Aim of the task:
Your answer should hold only the line containing "The width and" and each line that follows it in the listing, copied exactly.

Records provided:

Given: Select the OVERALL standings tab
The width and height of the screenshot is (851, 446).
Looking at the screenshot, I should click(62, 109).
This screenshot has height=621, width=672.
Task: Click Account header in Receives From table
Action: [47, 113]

Task response:
The width and height of the screenshot is (851, 446).
Looking at the screenshot, I should click(62, 109).
This screenshot has height=621, width=672.
Task: Click Account header in Receives From table
Action: [47, 113]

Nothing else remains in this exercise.